Runtime Word-Data Layer — Design (PHON-93, rescoped)¶
Date: 2026-05-05
Status: Spec — pending user review
Branch: feature/phon-93-trie-centric-rebuild (off release/v5.2.0)
Tickets: PHON-93 (rescoped — supersedes the trie-centric editor scope; editor + CFG enumerator move to a sibling ticket created at writing-plans handoff per feedback_verify_jira_state.md)
Problem¶
PhonoLex's runtime word data is currently fragmented across three independently-maintained paths to the same source-of-truth:
- Workers API (production,
phonolex.com) — queries Cloudflare D1 over HTTP - v6 generation server — reads four build-time JSON dumps (
norms_dump.json243 MB,vocab_dump.json0.5 MB,phoneme_rates.json1 KB,assoc_graph.json) - PHON-64 spike (and any future Python research) — opens the miniflare D1 SQLite directly, hand-writes a SELECT, hand-defines a
LexEntrydataclass with ~22 cherry-picked columns
Each path ships its own subset of schema knowledge. packages/generation/scripts/build_runtime_data.py maintains a PROPERTY_COLUMNS list as a manual subset of packages/web/workers/scripts/config.py's PropertyDef records — the source-of-truth lives in config.py but consumers don't see it directly. PHON-88's freq-band columns landed in D1 weeks ago but haven't propagated to build_runtime_data.py. This is a sync-drift bug already in production.
Recent data work (PHON-72/73/76/81/82/83/84/85/86/87/88) added ~98 fields to D1 across a 4-table split (words, word_properties, word_percentiles, word_freq_bands). The fragmented runtime contract is collapsing under that growth — and won't survive the further additions PHON-93's downstream tickets require (DEP corpus reannotation, selectional preferences).
Goal: unify the runtime word-data layer behind a single columnar artifact and a single in-process store. Make the source-of-truth canonical, machine-derivable, and schema-driven. Eliminate the three independent paths.
Scope¶
In:
- phonolex_data.runtime — new submodule containing schema, emit_parquet, emit_d1_sql, WordStore
- data/runtime/words.parquet + data/runtime/edges.parquet — LFS-tracked canonical artifacts
- selectional.parquet schema definition (population deferred — corpus DEP reannotation is sibling ticket B)

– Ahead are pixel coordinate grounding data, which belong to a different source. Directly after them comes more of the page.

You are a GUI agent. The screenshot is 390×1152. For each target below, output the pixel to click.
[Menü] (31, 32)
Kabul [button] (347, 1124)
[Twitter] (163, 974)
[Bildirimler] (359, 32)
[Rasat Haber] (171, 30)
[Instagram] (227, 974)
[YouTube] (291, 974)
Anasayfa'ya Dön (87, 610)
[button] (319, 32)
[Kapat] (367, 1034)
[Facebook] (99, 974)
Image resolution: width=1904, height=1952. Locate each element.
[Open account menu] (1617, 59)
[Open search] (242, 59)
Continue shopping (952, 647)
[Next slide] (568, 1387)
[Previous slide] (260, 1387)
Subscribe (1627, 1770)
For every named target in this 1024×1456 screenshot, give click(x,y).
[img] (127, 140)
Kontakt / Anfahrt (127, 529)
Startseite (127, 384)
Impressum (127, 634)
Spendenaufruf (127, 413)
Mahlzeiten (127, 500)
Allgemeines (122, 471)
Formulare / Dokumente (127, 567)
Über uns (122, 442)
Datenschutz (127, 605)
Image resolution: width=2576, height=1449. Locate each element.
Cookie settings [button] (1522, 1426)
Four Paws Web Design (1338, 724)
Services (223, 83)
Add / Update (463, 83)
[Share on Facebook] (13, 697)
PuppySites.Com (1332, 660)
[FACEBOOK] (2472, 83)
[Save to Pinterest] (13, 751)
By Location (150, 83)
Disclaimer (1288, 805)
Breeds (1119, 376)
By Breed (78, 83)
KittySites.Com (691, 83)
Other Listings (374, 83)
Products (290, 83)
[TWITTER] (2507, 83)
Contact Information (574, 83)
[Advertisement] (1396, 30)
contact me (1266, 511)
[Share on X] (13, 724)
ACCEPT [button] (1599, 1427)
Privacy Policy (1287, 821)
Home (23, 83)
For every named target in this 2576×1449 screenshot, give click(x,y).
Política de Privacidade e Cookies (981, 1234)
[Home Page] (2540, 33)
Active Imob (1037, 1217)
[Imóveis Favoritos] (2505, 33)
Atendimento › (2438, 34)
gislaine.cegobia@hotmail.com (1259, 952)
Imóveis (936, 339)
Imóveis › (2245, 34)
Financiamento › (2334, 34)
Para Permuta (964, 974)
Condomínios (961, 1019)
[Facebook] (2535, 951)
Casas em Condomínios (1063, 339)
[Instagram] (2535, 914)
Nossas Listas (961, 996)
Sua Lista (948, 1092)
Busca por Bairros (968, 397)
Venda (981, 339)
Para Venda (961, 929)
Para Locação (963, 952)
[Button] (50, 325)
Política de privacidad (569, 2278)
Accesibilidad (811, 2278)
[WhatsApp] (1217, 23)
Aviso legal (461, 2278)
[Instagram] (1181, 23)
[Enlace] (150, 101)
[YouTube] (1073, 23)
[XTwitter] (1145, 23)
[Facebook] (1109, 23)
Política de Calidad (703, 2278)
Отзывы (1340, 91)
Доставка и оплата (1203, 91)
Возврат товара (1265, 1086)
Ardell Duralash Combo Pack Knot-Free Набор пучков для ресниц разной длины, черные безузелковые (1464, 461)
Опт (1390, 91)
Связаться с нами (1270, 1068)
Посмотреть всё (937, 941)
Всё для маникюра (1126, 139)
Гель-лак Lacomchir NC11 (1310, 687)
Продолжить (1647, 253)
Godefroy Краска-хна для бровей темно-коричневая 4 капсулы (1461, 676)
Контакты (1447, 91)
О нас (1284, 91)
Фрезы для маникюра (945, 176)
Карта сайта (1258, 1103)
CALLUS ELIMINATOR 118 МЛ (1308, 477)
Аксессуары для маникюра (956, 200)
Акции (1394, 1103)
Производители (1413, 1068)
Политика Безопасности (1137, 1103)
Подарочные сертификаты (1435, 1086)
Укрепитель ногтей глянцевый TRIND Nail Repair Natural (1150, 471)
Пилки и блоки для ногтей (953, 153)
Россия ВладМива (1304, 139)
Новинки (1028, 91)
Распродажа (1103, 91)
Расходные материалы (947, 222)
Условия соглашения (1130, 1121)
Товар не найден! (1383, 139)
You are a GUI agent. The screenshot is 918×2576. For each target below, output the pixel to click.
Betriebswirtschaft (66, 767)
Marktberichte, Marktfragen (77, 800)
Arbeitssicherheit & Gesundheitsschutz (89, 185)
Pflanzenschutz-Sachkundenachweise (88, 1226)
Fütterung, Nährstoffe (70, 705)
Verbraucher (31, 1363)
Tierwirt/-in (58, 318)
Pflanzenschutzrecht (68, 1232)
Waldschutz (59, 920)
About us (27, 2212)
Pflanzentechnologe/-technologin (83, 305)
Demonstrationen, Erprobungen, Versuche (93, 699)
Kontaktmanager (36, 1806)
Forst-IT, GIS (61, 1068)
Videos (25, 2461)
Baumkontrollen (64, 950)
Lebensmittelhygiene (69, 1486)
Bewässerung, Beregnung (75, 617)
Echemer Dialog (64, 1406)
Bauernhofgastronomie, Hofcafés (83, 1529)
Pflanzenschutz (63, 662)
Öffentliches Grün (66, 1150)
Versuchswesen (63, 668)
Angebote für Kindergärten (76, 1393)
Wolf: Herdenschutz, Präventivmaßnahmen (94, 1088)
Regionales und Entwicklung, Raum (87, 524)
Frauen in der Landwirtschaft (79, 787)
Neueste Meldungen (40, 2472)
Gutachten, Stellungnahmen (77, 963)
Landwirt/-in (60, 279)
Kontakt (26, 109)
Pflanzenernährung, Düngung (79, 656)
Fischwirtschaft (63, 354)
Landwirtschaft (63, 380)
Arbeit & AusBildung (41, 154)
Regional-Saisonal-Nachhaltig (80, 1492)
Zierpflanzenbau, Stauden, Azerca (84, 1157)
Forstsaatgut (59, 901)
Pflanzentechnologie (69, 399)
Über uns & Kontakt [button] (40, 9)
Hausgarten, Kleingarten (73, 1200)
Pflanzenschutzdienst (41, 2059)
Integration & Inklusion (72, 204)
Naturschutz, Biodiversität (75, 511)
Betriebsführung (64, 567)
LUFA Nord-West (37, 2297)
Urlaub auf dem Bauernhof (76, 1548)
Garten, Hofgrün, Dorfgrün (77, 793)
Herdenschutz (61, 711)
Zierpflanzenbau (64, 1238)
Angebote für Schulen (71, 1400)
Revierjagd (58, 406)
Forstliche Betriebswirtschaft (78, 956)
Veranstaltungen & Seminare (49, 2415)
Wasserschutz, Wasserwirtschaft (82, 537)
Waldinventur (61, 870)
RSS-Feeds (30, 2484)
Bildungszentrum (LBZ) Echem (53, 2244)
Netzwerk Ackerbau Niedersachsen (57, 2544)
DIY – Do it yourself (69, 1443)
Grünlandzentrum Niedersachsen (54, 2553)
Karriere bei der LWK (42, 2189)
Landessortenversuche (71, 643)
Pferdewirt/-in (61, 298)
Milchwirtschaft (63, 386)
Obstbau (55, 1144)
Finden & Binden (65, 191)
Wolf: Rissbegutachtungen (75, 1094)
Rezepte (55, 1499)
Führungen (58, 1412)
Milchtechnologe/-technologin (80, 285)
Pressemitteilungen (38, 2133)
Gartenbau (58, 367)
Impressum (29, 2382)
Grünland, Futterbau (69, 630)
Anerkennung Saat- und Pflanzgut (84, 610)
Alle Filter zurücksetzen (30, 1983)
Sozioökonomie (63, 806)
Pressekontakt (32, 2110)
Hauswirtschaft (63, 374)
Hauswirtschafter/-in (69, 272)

- scripts/d1-seed.sql exits LFS, derived from Parquet at CI time
- v6 generation server migrates off the four JSON dumps onto WordStore
- phonolex_governors.generation.trie.VocabTrie swaps the Python dict-trie for a marisa-trie-backed implementation, API preserved
- Schema-as-code: PropertyDef records drive Parquet schema + (optional) Pydantic row model
Out (sibling tickets):
- C — Editor + CFG enumerator (mlm_iterative_editor, argstruc_enumerator, joint_mask_pll, per-request prefix structures). PHON-93 ends at WordStore.subset(expr).get_column("word").to_list().
- B — Corpus DEP reannotation (extends PHON-72 with spaCy DEP labels; populates selectional.parquet)
- D — Frontend word-data cards (deferred per user direction)
- E — Workers API rewire / D1 replacement (D1 stays as Workers' serving cache, regenerable)
- v7 production integration (downstream)
Methodology principle¶
Source-of-truth migrates from D1 to Parquet. D1 stays as the Workers-API serving cache — it's a shape that fits Cloudflare's runtime, not a canonical store. Per CI, scripts/d1-seed.sql derives from data/runtime/*.parquet and is regenerable on demand; LFS shrinks from 274 MB (current d1-seed.sql) to ~50 MB (Parquet artifacts).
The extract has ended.